##### Texto de lectura #####

En 1939, cuando su fama literaria estaba ya consolidada ante gran parte del público danés, e incluso ante un público extranjero aún más numeroso, escribió Isak Dinesen (seudónimo de Karen Blixen) lo siguiente a un pariente cercano que había expresado inquietud por su situación personal al morir su madre en enero del mismo año:

Comenzaré diciendo que si lo que piensas es que mi situación en Rungsted, ahora, en verano, resulta difícil —y ésta es, en términos generales, la impresión que saqué de tu carta cuando me la leyó la tía Bess—, puedo asegurarte que te equivocas, y me apresuro a corregirte. A mí me parece, al contrario, que aquí estoy divinamente; es una verdadera suerte para mí poder seguir aquí, igual que siempre, y me considero mucho más afortunada que, por ejemplo, Elle, que pronto va a tener que enfrentarse con la vida en todas sus formas. La gente aquí es sumamente amable, y la vieja casa parece que se cierra en torno a mí para protegerme, y siento, día tras día, como si mi madre estuviera aquí y continuara participando en todo. El ambiente es encantador en cuanto llega la primavera; los estorninos cantan por las mañanas ante mi ventana, las flores se abren en el jardín como cada año, y todo sigue lleno de la paz y la bondad de mi madre. No sabes lo que agradezco haber podido disfrutar de este tiempo para concentrarme en mí misma, aclarar mis ideas y concretar lo que tengo que hacer con mi vida. Ya sé que mientras yo estoy aquí hay mucha inseguridad en el mundo, pero eso a mí no me inquieta en absoluto, como sin duda inquietará a tanta pobre gente con tantas cosas que defender y por las que angustiarse; sé perfectamente que disfruto de algo que pertenece al pasado y que pronto terminará. No siento necesidad, como otros, de enfrentarme con las fuerzas que agitan al mundo, y tengo la sensación de que la insólita armonía que experimenté por doquier en compañía de mi madre sigue en cierto modo aquí conmigo. En este momento recuerdo las palabras de Nietzsche: «Digo que sí a todo».

##### Datos entregados #####

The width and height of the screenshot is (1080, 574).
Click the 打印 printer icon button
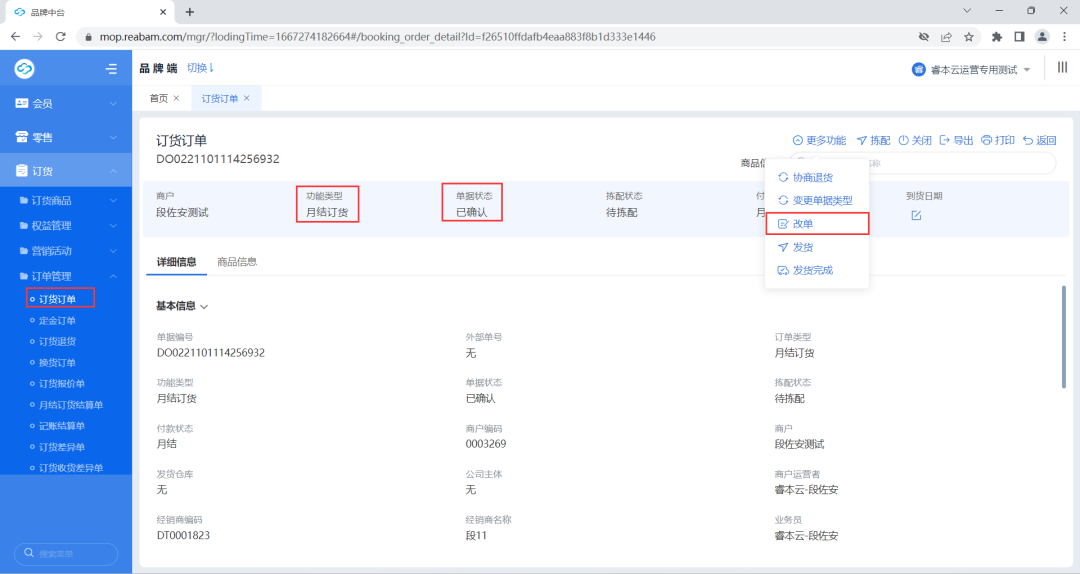coord(998,141)
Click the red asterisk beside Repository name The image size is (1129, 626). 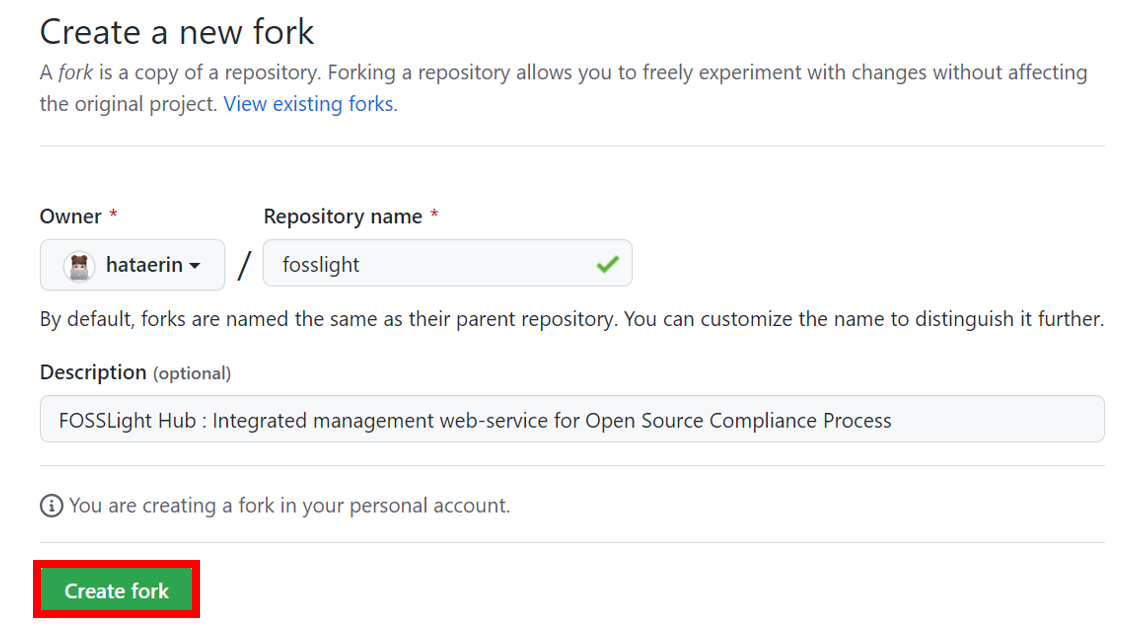click(x=434, y=216)
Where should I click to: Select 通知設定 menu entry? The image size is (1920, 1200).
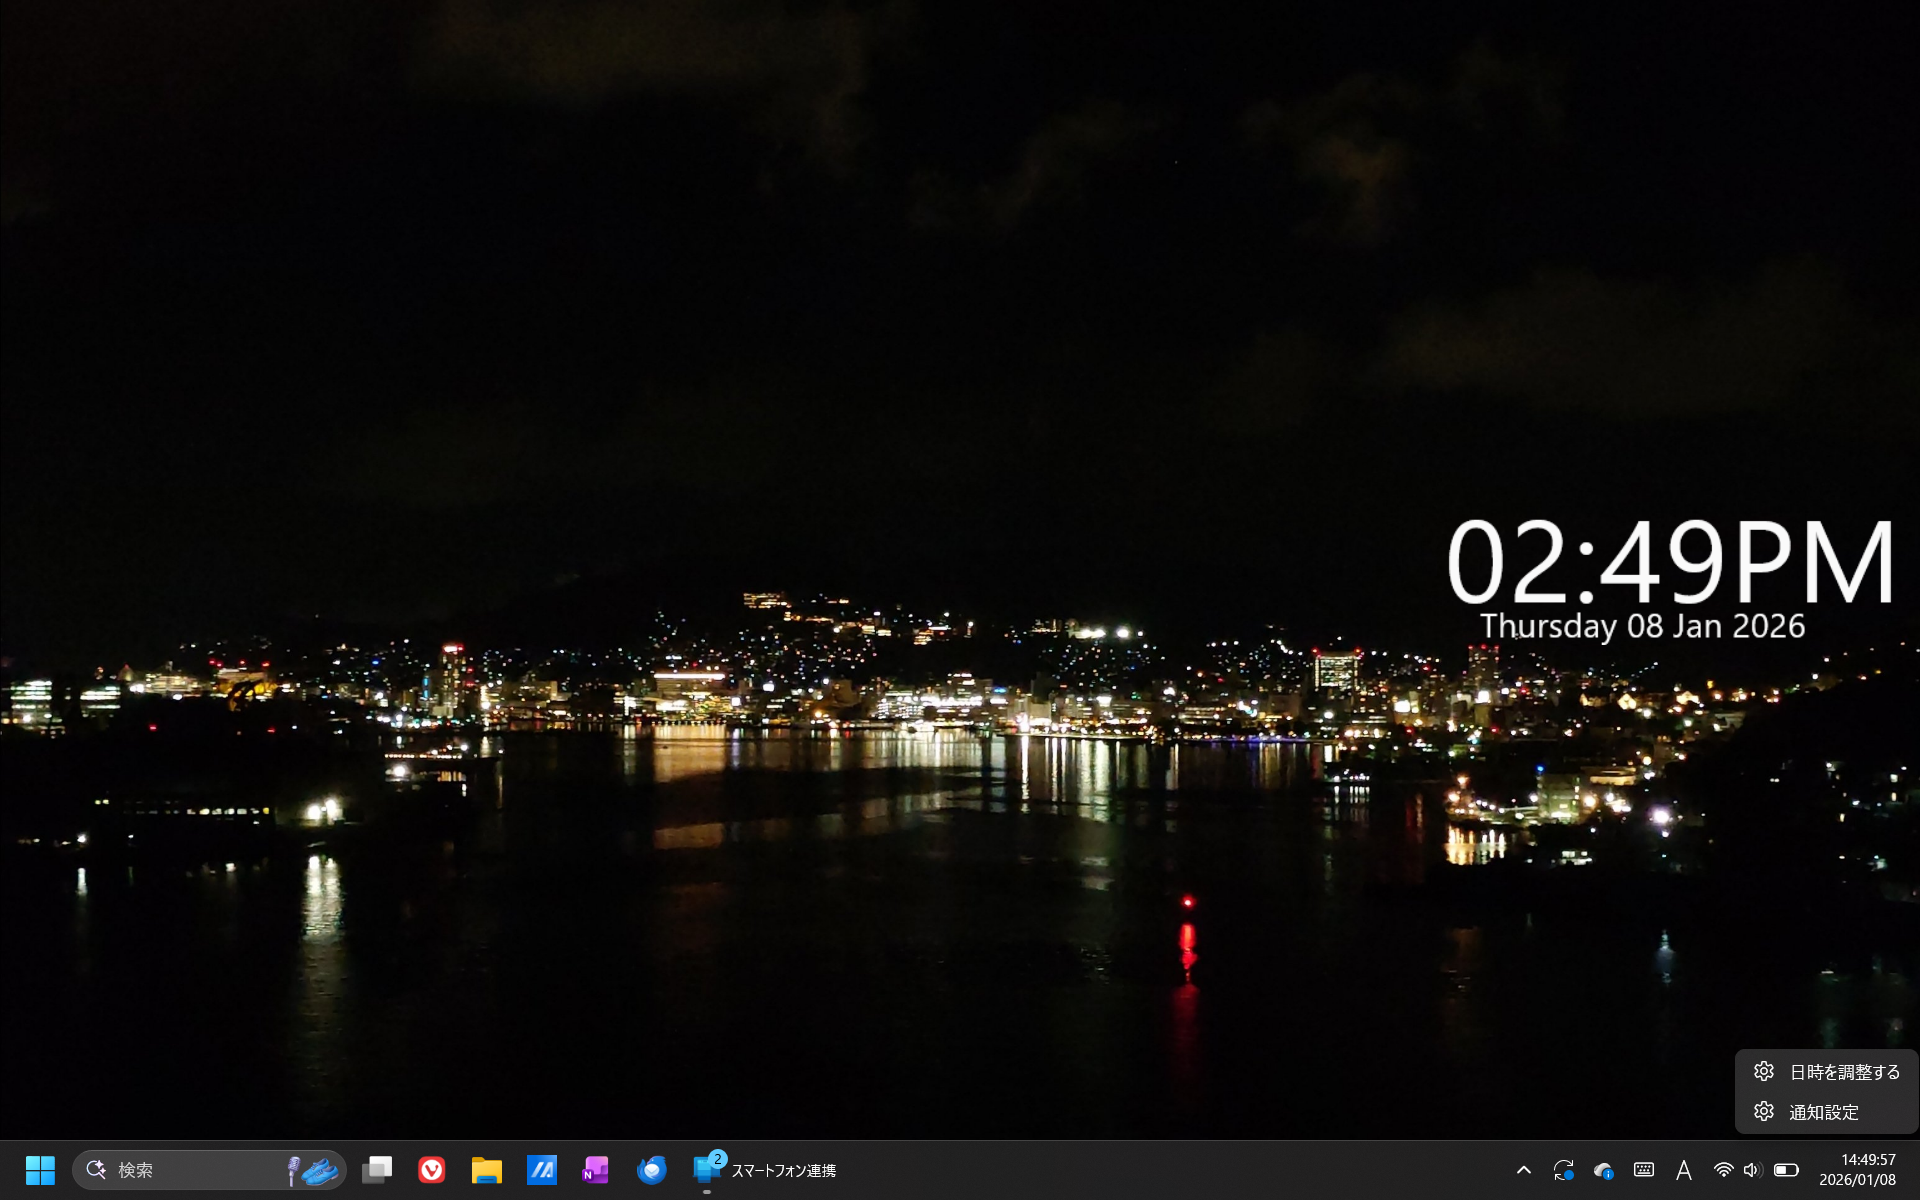coord(1827,1112)
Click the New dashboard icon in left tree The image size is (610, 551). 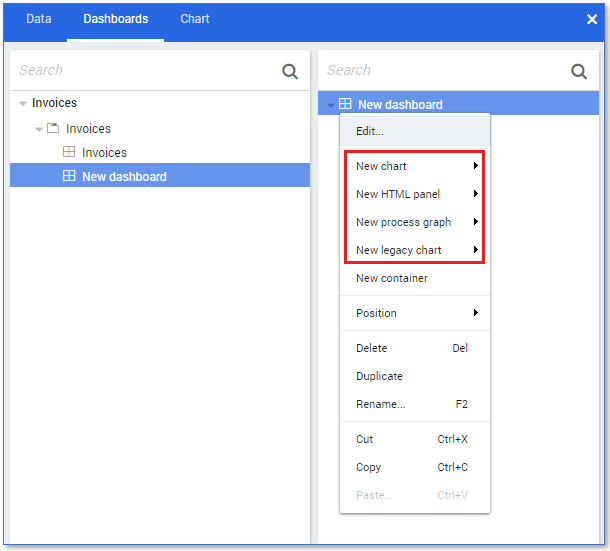pyautogui.click(x=69, y=177)
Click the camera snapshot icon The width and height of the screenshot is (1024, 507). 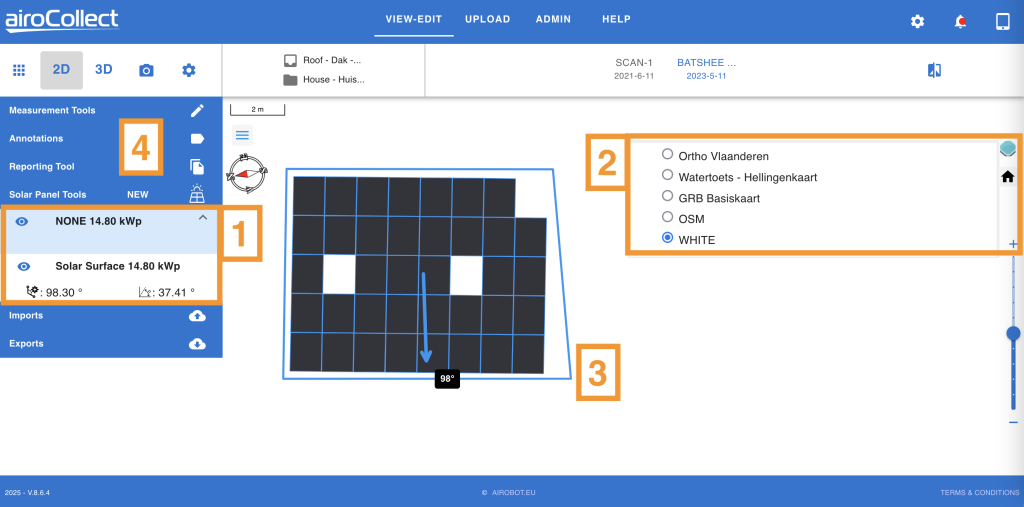146,70
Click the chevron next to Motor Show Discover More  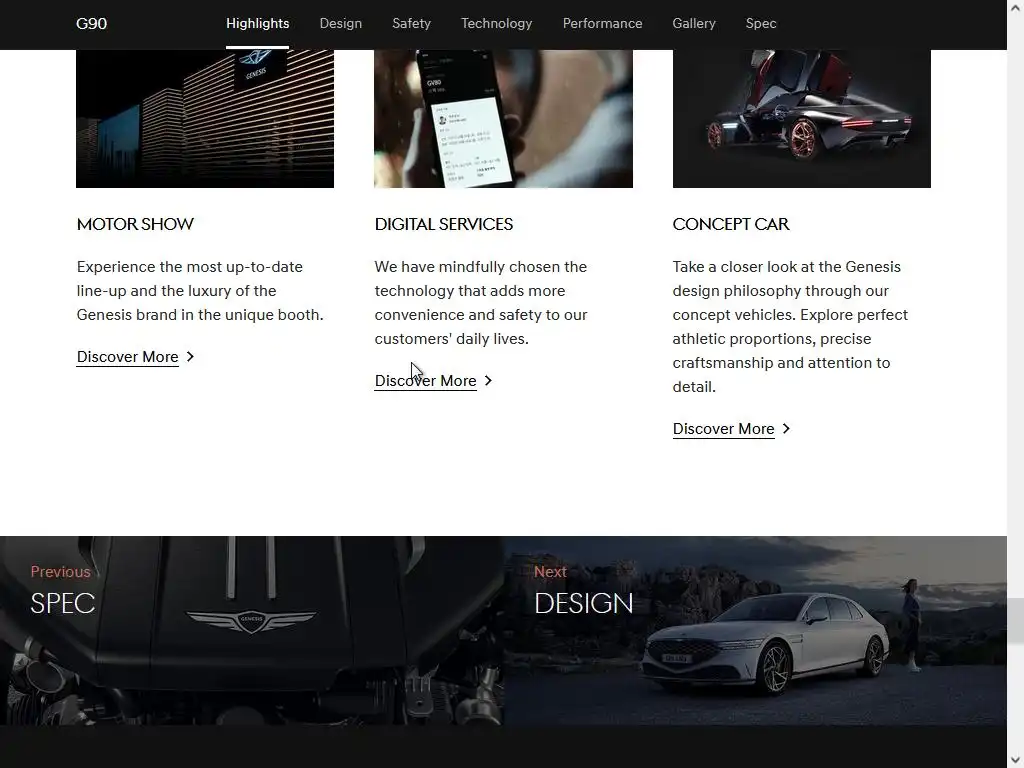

#####

Lo que hay que hacer:
Contesta estas preguntas sobre la carta de Isak Dinesen:
(a) ¿En qué año la escribió?
(b) ¿Quién le leyó la carta del pariente?
(c) ¿Qué pájaros cantan por las mañanas ante su ventana?
Para responder no hacen falta las entradas.

Resultado:
(a) En 1939.
(b) La tía Bess.
(c) Los estorninos.